The result is a greater ankle 30 range of motion. Upon reaching the
specified peak of resistance torque, the motor 20 will hold the
joint at the extreme position for a period of time, which may range
from about a few seconds to several minutes as will be appreciated
by one skilled in the art. This improvement over the prior art
allows for an increase in the range of motion of the stretch, yet,
because of the variability in velocity of the motor 20, minimizes
potential ligament and joint damage.
During movement of the limb and joint, the joint angle, resistance
torque and Electromyogram (EMG) signals from the soleus,
gastronemius and tibialis anterior muscles are recorded. The EMG
signals are recorded via electrodes 160 attached to these muscles
and subsequently connected to the computer 150 for recordation and
further analysis. The electrodes 160 emit electronic signals to the
computer 150 corresponding to those emitted by the muscles. The
computer 150 can then communicate with the controller 130 to
increase or decrease the limits of the range of motion or the
variable velocity based upon the information provided by the
electrodes 160 to better tailor the device 10 to a specific
patient.
The preferred embodiment of the present invention has a number of
built-in safety functions. An operator will enter the maximum
amount of resistance torque and a position limit, the position
limit indicating the maximum and minimum angular position of the
ankle 30 during rotation such that the ankle 30 is stretched to
extreme positions without causing further damage to the joint or
limb. If the maximum resistance torque and/or position limits are
reached, a torque limit light emitting diode (LED) 170 and position
limit light emitting diode 180 positioned on the motor housing 70
will be illuminated. The LED indicators 170, 180 signal the
operator that the maximum ranges have been achieved. The controller
130 continually monitors the joint position and resistance torque
levels at a speed of approximately 2000 Hz, but speeds above or
below that level may also be used as will be appreciated by one
skilled in the art. If the controller 130 finds that either the
position limit or resistance torque limit are out of their
pre-specified range, the controller 130 may be enabled such that
the device 10 is automatically shut off, thus preventing injury.

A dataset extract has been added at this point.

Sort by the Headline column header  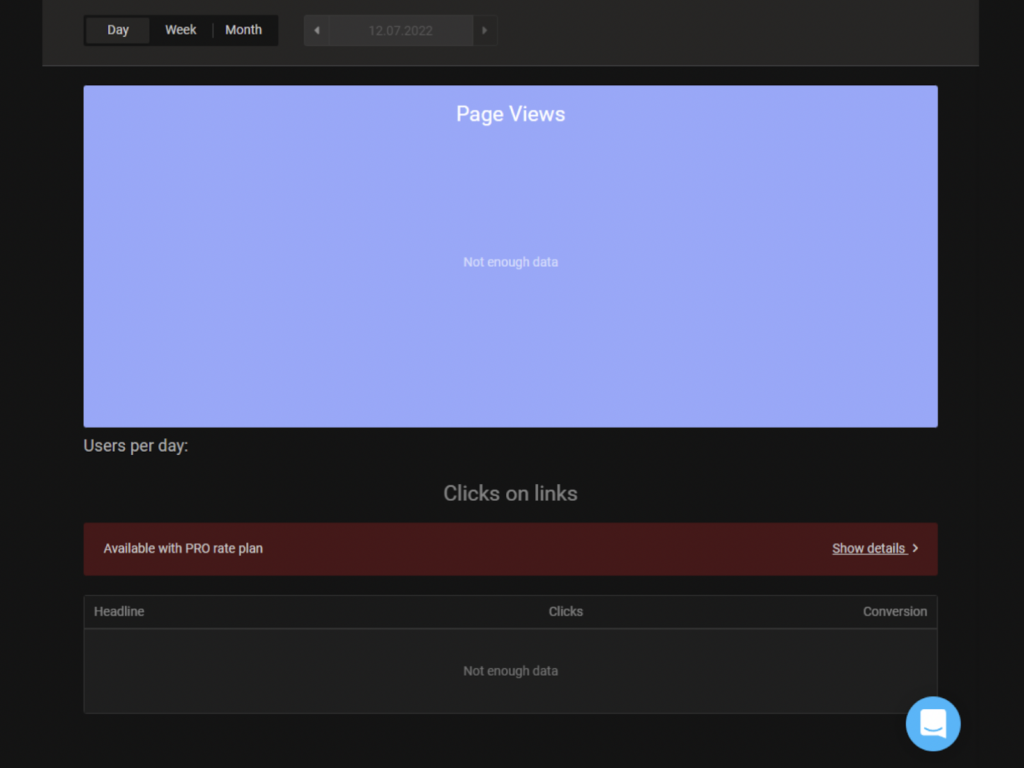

Furthermore, at least one stop switch 190 will be provided such
that an operator or patient may shut off the device 10 immediately.
The stop switch 190 provides a back-up mechanism to shut off the
device 10 if either the position limit, resistance torque limit or
velocity are out of their pre-specified ranges. It further provides
for automatic shutdown by the operator or patient at any time
during use of the device 10 should the patient experience any pain
or discomfort or for any other reason. The stop switch 190 is
connected to the controller 130 through a hole 200 in the motor
housing 70 for shutting off the device 10. The operator can also
include a certain amount of further rotation beyond the position
and resistance torque limits to provide room for improvement in the
range of motion of the patient's ankle 30.
Further provided in the preferred embodiment are stopping screws
210 attached to the rotatable side plate 50 supporting the limb. As
the rotatable side plate 50 rotates with respect to the motor shaft
40, the screws 210 provide an additional safety mechanism such that
as the rotatable side plate 50 reaches the screw 210, the screw 210
stops the side plate 50 from further rotation. The stopping screws
210 are removable and the position of the screws 210 along the side
plate 50 may be varied to provide for a greater or lesser range of
motion, the range of motion dependent on the patient's individual
needs.
The motor housing 70 also has provided a computer interface 220,
the computer interface 220 for communication between the controller
130 and a computer 150. The controller 130 communicates information
to the computer 150 for further data analysis. The information sent
from the controller 130 to the computer 150 includes the joint
angle or position or both, the resistance torque and the velocity
of the device 10 or any combination of two or more of these
including, but not limited to other joint or limb information as
well.
The device 10 has an adjustable seat 230 movable along an
adjustable track 240 for positioning of a patient. The adjustable
seat 230 is movable in both a lateral and a longitudinal direction
for aligning the ankle 30 with the motor shaft 40 of the motor 20.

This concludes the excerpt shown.